In conclusion, thank you for the opportunity to provide comments on this important issue.  APhA appreciates the Subcommittee’s attention to this important debate.  We offer our assistance to the Subcommittee as you continue your valuable work. Thank you.


Relevant Policy

 

1998                Access and Contribution to Health Records

  1. APhA urges the integration of pharmacy-based patient data into patient health records to facilitate the delivery of integrated care.
  2. APhA recognizes pharmacists’ need for patient health care data and information and supports their access and contribution to patient health records.
  3. APhA supports public policies that protect the patient’s privacy, yet preserve access to personal health data for research where the patient has consented to such research or where the patient’s identity is protected.
  4. APhA encourages interdisciplinary discussion regarding accountability and oversight for appropriate use of health information.

                (JAPhA 38(4): 417. July/August 1998)

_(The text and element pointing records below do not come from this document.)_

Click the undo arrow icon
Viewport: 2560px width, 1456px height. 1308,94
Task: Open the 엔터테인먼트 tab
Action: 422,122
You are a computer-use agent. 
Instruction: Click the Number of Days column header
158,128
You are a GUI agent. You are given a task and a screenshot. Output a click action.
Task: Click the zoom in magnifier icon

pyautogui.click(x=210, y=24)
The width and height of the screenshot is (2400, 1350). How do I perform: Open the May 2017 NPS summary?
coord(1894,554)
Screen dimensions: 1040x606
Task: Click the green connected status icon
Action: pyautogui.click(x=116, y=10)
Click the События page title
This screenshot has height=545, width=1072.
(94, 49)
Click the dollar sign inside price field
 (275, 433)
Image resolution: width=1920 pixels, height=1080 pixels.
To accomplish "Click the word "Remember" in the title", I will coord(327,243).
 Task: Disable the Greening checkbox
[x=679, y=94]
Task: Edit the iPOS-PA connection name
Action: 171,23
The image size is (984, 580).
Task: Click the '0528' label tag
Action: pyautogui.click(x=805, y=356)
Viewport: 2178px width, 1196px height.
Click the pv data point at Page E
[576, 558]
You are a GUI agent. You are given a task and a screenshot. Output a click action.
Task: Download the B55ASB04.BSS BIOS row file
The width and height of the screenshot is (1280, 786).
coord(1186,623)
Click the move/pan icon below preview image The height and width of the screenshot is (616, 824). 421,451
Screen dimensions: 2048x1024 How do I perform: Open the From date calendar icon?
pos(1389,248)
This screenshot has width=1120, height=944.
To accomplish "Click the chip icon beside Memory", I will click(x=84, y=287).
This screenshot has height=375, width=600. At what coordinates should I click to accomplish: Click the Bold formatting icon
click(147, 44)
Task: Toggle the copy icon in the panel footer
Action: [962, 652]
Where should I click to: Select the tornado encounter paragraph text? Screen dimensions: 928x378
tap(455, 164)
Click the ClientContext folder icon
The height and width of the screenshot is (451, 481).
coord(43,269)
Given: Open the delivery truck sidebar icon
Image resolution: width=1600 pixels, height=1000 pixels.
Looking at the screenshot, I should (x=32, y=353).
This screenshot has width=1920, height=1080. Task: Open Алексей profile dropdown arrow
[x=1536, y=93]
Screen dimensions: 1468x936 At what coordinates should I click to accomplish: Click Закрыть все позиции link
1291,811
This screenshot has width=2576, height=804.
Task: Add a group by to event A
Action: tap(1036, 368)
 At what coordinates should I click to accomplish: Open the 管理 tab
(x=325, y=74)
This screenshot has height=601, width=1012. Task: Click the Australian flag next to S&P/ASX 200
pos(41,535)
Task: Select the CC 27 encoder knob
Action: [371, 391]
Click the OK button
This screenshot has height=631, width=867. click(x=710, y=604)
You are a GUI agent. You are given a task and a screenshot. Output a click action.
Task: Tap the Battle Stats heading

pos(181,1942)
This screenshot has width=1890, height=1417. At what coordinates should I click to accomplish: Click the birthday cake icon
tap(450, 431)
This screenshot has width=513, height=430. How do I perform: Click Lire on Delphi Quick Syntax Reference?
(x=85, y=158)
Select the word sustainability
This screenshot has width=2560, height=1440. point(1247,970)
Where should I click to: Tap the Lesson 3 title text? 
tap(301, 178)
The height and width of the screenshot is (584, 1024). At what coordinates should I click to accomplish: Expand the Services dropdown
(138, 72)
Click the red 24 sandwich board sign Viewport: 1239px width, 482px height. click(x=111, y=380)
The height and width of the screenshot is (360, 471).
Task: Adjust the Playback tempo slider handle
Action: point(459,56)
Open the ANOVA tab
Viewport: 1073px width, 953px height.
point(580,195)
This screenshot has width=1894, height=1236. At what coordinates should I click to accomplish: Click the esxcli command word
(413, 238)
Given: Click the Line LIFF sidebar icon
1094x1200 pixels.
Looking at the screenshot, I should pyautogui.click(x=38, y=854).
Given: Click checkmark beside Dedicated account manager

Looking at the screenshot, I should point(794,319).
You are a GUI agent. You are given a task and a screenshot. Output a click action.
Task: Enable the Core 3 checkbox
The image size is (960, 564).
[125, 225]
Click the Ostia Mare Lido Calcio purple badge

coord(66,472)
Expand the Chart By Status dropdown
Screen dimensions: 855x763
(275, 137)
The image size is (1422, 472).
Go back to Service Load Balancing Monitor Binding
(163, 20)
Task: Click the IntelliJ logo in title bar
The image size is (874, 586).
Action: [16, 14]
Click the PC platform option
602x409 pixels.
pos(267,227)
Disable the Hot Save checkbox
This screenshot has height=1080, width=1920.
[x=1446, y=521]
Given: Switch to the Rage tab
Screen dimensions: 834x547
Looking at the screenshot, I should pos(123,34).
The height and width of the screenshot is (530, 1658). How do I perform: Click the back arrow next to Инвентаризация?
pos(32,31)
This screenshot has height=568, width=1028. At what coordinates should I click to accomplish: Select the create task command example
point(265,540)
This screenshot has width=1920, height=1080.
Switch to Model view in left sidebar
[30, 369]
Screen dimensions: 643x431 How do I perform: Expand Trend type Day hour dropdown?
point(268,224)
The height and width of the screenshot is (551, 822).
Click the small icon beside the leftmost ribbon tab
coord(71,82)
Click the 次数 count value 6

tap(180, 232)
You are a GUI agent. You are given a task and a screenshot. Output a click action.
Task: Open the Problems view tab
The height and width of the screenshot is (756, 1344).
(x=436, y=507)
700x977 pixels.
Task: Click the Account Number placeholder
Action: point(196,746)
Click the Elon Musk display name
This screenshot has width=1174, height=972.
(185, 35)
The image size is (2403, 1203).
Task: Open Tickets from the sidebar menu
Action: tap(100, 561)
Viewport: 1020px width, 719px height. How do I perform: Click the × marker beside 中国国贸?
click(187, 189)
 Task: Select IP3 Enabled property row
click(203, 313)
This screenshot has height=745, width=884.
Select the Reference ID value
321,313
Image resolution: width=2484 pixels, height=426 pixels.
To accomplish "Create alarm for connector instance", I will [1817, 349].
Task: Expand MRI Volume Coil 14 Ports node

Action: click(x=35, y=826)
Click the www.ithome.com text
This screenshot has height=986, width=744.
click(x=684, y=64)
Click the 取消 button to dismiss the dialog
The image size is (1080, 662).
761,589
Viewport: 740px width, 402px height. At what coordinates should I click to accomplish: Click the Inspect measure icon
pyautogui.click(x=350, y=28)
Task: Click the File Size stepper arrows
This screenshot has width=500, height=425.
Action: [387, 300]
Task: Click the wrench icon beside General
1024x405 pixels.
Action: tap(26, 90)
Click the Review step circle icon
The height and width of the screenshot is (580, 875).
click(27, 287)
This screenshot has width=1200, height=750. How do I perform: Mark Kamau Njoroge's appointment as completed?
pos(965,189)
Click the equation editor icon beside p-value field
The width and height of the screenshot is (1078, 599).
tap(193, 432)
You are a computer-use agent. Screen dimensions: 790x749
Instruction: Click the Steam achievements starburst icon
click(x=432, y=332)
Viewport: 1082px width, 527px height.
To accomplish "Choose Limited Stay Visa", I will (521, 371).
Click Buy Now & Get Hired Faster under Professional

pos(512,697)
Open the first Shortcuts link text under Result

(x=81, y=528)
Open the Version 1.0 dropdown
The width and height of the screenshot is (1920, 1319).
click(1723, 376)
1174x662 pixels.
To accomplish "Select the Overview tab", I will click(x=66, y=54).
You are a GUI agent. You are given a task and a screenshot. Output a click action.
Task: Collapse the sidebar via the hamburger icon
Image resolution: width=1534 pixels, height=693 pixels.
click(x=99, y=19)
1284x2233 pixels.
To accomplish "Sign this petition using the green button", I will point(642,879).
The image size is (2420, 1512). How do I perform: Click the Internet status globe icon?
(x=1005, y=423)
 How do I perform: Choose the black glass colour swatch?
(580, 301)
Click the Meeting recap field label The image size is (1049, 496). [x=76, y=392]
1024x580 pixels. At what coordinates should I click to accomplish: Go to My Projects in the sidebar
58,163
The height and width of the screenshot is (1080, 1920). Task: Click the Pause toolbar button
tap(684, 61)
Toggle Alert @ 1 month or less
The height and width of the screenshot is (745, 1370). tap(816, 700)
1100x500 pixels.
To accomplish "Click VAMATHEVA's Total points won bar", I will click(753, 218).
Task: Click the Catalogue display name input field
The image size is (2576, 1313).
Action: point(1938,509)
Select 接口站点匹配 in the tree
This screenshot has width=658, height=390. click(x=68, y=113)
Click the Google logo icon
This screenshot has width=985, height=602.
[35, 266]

    1996    Confidentiality of Patient Data

APhA supports the establishment of uniform national privacy protection standards for personally identifiable health information.  These standards should:

  1. include provisions for patients to access and request modification of their health information, and disclosure of who will have access to the information;
  2. establish broad privacy protections for the individual patient without compromising patient care or creating an excessive administrative burden for health care providers; and
  3. make a distinction between the clinical information required for communication among health care professionals, and the administrative or financial information required by others (e.g., claims processors and payers).